Collected data entries
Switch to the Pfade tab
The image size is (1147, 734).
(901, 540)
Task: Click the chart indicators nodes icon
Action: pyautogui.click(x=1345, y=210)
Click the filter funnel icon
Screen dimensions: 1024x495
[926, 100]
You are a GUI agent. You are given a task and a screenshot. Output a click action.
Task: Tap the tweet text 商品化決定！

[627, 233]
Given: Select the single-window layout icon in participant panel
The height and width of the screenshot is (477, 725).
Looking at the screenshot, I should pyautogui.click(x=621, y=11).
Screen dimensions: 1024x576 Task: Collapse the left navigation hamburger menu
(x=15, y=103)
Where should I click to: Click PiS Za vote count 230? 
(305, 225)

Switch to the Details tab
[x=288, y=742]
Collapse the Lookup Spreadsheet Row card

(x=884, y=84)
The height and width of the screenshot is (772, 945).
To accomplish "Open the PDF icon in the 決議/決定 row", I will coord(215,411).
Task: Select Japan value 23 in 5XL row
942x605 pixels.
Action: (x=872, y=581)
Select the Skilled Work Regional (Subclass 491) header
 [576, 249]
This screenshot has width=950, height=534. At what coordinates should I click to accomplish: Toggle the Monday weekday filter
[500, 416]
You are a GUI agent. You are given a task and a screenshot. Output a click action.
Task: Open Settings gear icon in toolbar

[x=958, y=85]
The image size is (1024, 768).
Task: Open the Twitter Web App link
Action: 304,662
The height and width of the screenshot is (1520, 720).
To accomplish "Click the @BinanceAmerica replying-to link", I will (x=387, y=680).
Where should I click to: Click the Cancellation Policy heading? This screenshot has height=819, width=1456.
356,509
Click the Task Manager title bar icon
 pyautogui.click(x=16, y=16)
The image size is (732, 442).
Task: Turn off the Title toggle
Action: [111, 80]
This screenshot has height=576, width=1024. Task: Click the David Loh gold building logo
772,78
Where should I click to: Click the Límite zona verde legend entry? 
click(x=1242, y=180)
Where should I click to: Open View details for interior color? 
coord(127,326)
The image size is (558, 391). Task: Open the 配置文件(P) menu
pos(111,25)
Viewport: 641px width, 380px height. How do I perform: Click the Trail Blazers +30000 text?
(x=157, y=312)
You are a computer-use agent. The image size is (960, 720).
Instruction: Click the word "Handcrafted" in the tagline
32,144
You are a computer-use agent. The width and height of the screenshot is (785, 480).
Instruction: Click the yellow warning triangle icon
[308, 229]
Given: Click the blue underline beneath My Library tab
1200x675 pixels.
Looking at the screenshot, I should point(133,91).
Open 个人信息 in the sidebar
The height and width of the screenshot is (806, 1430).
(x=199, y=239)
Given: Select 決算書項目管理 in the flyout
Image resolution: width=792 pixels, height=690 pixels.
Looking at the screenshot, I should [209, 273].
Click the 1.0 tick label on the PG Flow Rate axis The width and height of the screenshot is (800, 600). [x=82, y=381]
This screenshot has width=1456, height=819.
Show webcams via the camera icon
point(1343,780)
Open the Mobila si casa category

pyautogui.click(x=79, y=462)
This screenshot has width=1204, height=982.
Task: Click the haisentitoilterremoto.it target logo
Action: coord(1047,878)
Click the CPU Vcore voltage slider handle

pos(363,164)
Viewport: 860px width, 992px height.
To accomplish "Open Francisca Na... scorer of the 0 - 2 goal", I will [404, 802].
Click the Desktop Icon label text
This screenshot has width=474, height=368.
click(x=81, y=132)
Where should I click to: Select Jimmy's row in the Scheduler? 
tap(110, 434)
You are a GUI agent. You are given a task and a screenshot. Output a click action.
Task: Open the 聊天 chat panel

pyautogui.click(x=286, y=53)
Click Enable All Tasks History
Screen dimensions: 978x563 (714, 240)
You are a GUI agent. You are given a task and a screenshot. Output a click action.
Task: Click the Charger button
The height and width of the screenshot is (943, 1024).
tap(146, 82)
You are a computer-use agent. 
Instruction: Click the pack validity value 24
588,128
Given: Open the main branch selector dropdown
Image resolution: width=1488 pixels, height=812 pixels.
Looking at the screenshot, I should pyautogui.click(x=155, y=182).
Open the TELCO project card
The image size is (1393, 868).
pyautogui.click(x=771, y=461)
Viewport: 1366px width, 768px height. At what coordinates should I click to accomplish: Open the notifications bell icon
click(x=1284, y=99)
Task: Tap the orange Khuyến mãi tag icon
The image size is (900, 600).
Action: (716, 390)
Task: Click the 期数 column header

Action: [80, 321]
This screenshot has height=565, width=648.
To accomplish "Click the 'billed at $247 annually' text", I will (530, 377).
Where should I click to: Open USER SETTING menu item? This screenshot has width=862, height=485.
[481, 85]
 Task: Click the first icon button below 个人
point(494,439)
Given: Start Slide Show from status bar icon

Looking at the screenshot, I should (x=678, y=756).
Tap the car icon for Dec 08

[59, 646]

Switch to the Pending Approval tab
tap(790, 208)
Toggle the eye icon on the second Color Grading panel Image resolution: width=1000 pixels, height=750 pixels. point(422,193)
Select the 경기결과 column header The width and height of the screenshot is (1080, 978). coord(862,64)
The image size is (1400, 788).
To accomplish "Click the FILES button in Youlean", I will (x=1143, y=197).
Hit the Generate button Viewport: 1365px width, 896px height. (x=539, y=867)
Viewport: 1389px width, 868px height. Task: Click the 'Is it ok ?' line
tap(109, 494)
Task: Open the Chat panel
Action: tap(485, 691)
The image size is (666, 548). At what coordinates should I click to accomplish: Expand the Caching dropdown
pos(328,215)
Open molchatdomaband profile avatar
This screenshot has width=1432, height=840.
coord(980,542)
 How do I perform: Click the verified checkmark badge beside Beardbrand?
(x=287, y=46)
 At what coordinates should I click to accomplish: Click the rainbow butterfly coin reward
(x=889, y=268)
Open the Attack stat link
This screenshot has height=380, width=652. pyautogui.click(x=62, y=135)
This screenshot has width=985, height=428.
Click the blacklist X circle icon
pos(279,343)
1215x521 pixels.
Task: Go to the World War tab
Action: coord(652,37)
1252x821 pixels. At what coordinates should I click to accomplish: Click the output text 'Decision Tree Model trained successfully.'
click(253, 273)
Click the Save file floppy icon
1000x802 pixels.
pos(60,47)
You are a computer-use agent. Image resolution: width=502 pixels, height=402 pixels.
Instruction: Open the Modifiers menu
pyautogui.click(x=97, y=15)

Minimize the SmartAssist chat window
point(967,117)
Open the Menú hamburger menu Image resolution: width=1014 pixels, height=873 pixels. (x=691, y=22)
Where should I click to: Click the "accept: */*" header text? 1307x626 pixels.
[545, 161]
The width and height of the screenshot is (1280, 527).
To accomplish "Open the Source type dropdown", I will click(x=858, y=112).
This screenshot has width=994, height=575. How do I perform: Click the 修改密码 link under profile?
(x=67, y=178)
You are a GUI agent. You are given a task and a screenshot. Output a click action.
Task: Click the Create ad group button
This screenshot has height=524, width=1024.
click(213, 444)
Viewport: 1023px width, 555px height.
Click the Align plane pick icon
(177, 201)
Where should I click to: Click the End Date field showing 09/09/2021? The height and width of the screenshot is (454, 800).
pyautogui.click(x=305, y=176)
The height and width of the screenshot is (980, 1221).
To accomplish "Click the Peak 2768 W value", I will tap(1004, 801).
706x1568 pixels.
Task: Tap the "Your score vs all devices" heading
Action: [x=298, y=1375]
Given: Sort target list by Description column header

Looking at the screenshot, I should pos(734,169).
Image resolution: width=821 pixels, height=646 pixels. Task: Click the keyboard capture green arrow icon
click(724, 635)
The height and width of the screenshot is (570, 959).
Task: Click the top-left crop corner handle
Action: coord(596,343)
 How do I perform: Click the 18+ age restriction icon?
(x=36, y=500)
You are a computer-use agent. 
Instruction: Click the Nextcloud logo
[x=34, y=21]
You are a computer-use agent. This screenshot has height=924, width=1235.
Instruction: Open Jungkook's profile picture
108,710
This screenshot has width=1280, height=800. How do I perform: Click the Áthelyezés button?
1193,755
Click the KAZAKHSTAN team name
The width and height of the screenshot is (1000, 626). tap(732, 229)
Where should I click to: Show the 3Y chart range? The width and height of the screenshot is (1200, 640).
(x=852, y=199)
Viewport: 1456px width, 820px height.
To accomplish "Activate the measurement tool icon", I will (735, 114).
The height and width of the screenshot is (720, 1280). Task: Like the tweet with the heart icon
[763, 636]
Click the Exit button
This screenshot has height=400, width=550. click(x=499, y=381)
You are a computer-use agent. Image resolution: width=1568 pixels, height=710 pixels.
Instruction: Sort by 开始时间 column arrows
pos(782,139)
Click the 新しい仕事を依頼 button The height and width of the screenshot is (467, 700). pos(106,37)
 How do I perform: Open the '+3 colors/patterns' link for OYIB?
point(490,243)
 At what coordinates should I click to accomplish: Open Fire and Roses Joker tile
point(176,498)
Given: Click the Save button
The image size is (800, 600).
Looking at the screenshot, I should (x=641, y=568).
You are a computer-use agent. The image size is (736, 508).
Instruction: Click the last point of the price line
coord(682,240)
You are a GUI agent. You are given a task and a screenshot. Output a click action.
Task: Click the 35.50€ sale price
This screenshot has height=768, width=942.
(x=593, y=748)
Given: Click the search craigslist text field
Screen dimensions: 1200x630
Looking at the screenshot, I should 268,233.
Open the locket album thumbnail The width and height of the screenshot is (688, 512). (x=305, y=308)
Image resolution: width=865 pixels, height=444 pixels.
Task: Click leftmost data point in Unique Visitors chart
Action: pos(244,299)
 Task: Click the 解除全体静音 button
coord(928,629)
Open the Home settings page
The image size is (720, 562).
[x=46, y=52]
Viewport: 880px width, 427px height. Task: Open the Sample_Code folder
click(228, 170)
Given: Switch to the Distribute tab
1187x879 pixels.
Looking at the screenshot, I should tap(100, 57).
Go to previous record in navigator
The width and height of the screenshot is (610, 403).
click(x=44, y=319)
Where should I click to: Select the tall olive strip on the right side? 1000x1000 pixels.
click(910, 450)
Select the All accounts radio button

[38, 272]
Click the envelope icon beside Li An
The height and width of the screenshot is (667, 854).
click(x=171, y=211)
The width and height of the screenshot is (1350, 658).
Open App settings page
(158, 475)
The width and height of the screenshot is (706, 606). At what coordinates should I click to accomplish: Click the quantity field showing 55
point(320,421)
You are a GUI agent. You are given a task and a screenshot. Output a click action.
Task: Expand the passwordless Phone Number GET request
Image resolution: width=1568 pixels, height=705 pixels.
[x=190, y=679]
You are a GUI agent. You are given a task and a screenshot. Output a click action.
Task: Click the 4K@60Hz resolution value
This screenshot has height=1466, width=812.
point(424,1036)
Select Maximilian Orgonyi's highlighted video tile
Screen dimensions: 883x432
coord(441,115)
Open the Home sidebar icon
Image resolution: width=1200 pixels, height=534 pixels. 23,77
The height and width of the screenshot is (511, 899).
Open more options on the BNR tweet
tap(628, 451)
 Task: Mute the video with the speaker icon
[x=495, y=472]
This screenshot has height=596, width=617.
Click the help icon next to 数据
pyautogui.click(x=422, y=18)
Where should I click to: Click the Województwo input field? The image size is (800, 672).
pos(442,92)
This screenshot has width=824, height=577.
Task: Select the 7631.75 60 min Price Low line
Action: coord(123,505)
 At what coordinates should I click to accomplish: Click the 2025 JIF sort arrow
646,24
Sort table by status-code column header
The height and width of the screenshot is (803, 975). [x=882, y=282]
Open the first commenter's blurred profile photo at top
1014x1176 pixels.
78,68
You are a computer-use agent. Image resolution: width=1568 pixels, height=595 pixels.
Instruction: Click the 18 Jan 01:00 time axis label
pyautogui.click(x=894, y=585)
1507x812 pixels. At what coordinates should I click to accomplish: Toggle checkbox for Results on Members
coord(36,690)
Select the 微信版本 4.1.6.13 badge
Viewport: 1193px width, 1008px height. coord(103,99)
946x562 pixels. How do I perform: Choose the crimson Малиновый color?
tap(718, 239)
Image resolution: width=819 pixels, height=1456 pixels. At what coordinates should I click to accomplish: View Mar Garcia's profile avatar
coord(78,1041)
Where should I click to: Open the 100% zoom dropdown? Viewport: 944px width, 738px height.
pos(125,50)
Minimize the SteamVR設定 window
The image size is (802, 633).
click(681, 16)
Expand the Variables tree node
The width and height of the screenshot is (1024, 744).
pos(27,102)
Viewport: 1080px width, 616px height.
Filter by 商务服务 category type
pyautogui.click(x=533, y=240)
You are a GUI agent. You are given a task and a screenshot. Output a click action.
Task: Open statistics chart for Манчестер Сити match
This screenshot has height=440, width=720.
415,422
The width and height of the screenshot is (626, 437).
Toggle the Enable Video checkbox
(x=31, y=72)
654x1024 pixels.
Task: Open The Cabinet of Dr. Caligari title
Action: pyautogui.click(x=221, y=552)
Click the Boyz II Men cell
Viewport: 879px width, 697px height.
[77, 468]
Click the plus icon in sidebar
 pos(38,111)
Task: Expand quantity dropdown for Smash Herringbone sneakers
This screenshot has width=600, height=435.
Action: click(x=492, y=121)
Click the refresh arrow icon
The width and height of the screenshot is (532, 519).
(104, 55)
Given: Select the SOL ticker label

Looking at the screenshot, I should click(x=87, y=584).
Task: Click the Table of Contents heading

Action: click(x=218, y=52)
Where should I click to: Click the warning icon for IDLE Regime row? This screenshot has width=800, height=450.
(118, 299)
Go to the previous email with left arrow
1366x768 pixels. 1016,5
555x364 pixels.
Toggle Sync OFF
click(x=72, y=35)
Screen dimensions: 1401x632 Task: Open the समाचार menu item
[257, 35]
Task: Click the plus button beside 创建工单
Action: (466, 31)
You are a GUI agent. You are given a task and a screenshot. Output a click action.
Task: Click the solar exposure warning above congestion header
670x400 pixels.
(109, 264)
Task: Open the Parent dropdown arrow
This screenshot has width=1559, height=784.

[WHAT TO DO] Take the stretch of lines above from the one containing "Given: Click the search craigslist text field" through the one containing "Open the Home settings page" and repeat it exactly, adding no other line.

[ANSWER FOR THE TASK]
Given: Click the search craigslist text field
Screen dimensions: 1200x630
Looking at the screenshot, I should 268,233.
Open the locket album thumbnail The width and height of the screenshot is (688, 512). (x=305, y=308)
Image resolution: width=865 pixels, height=444 pixels.
Task: Click leftmost data point in Unique Visitors chart
Action: pos(244,299)
 Task: Click the 解除全体静音 button
coord(928,629)
Open the Home settings page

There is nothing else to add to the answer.